→ **EXTRACT PROVIDED**
Have you ever named your experiment rnet50_sgd-cos-lr1e-2_imnet200_augs-ver8? Have you ever experienced that awkward silence when your manager asks you to reproduce an experiment, which you cannot do, because you have overwritten original code and lost the initial value of a learning rate? If your answer is yes, we have something for you.

Best practices

In AI research, your efficiency depends on how quickly you implement and deploy ideas. The efficiency of your team depends on how quickly they can reuse or reproduce things you crafted. For that reason, your team should implement a standardized protocol of communication and exchange of experimental setups.

At LeapMind, we use hydra along with PyTorch Lightning templates which we believe is the best practice for organizing AI research.

An overview of the environment we use at LeapMind.

Organize your code: Lightning

Do you know this mantra? Data, gpu, feed forward, loss, zero grad, backward and logging? A lot of logging. Well, that’s the training loop which you saw a million times and which looks the same for every project. With an exception that sometimes it might get enormously long and nasty when adding more and more functionalities.

Here is where Pytorch Lightning comes in. Simply saying, it’s an organized way to write a training loop. Saying precisely: it’s a way to separate research and engineering by decoupling data from model and model from the training mechanism. Let’s look at an example.

LightningModule, the core of the Lightning, defines functions as: configure_optimizers(), forward(), training_step(), training_epoch_end(). Does it sound familiar? Yes, this is where you write logic you would normally put in the loop. This time, however, everything is neatly organized and – hold on to your code – Lightning will launch and manage the training loop for you.

The LightningModule defines forward() – does it mean the definition of your SuperResNet50 also goes there? No! It stays where it’s always been, in superesrnet50.py, you only inject its dependency into the module and call it in the forward. Similar happens to a dataset: it gets injected to a so called DataModule, where only five methods are to be implemented: setup(), prepare_data(), {train, val, test}_dataloader(). As one might guess, the Lightning engine will call these methods whenever needed – so you don’t need to worry about the training flow.

Do you see an advantage of the Lightning now? Thanks to it, a model, data and training do not depend on each other, meaning you can easily replace any of them. Just imagine how much flexibility it gives when trying out new network architectures!

We won’t dive into technical details on the Lighting as its official documentation is a great resource.

→ **DATA BLOCK**
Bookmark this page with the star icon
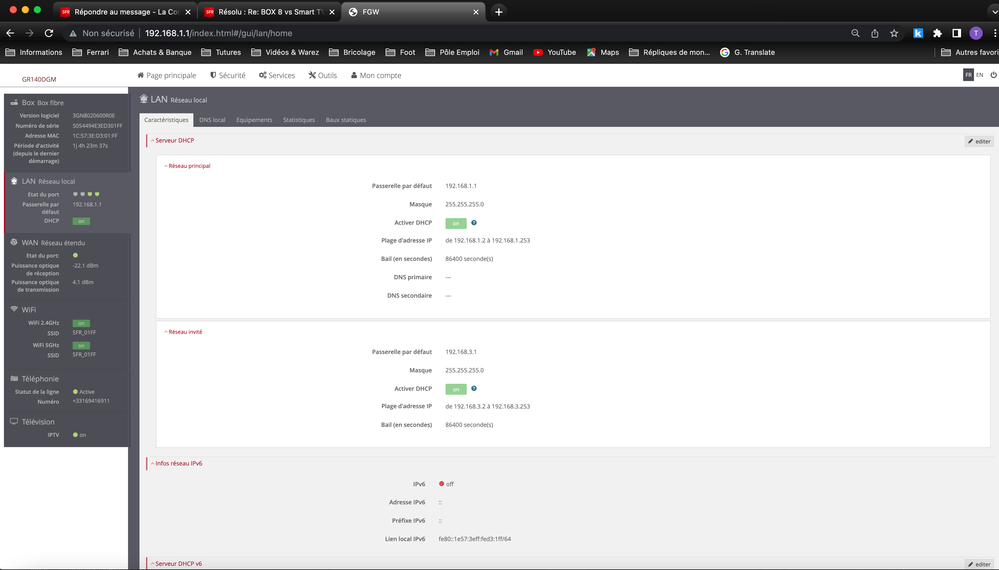Viewport: 999px width, 570px height. click(895, 33)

→ **SET PROBLEM 1**
Repeat a stretch of the PyTorch Lightning article word for word. Begin at the words "Do you see an" and stop after "a great resource.".
→ **SET PROBLEM 2**
Pick up the article on organizing AI research with PyTorch Lightning from its last sentence and write what follows.

→ **EXERCISE OUTPUT 1**
Do you see an advantage of the Lightning now? Thanks to it, a model, data and training do not depend on each other, meaning you can easily replace any of them. Just imagine how much flexibility it gives when trying out new network architectures!

We won’t dive into technical details on the Lighting as its official documentation is a great resource.

→ **EXERCISE OUTPUT 2**
Organize your experimental setups: hydra

The most common way to pass parameters to your system is, unfortunately, the argparse. Let’s face the truth: these projects are just nasty – argparse-ing takes a lot of code which is often totally unreadable. On the top, how does one know what arguments to pass to reproduce your experiments? Wrap them up in a .sh file? Do we add more argparses as the project grows? Certainly not.

Fortunately we have hydra. Thanks to hydra we can elegantly separate experiment configuration from code – in the same way we decoupled model and data using lightning. An example would tell it all.

Suppose we have a custom lightning module with following signature:

class SueperResNet50Module(pl.LightningModule):
def __init__(self, network: nn.Module, loss_fn: nn.Module, lr: float, epochs: int):
...

Note it’s already the Lightning module, meaning we would define training logic in there.

To instantiate the module, we could write the following .yaml file:

_target_: src.pl_datamodules.imagenet.CustomImageNetDM

network:
	_target_: src.architecture.SuperResNet50
loss_fn:
	_target_: torch.nn.CrossEntropyLoss
lr: 1e-2
epoch: 100

First, notice the special keyword, _target_ which specifies instantiatable objects. As a value, it takes a package name followed by a class name. It can be either a library (eg. torch.nn.CrossEntropyLoss), or our own package (src.pl_datamodules.imagenet.CustomImageNetDM). Second, hydra will automatically attempt to match targets with object argument names, i.e. config value lr will be passed to the lr argument, and so on.

Do you need to run an experiment with a different learning rate now? It’s as easy as writing a new config file – clean and easy to reproduce.

But hold on, isn't it burdensome to create a new file which differs on only one value? Absolutely not! Keep in mind that the goal is to create an environment where everything is easily reproducible (one could suggest overriding hydra config at terminal level just for that one value – we strongly disrecommend it for the same reasons as argpase-ing).

Putting it all together

Of course, we don’t need to put the whole experimental setup in one big yaml file. Actually, we do strive for modular configs, in the same fashion as we write our code modular. Consequently, we would have separate files to configure model, data module, optimizer, and even a tensorboard logger.

Here is an outline of a template we use at LeapMind,it is inspired on ashleve’s theme:

.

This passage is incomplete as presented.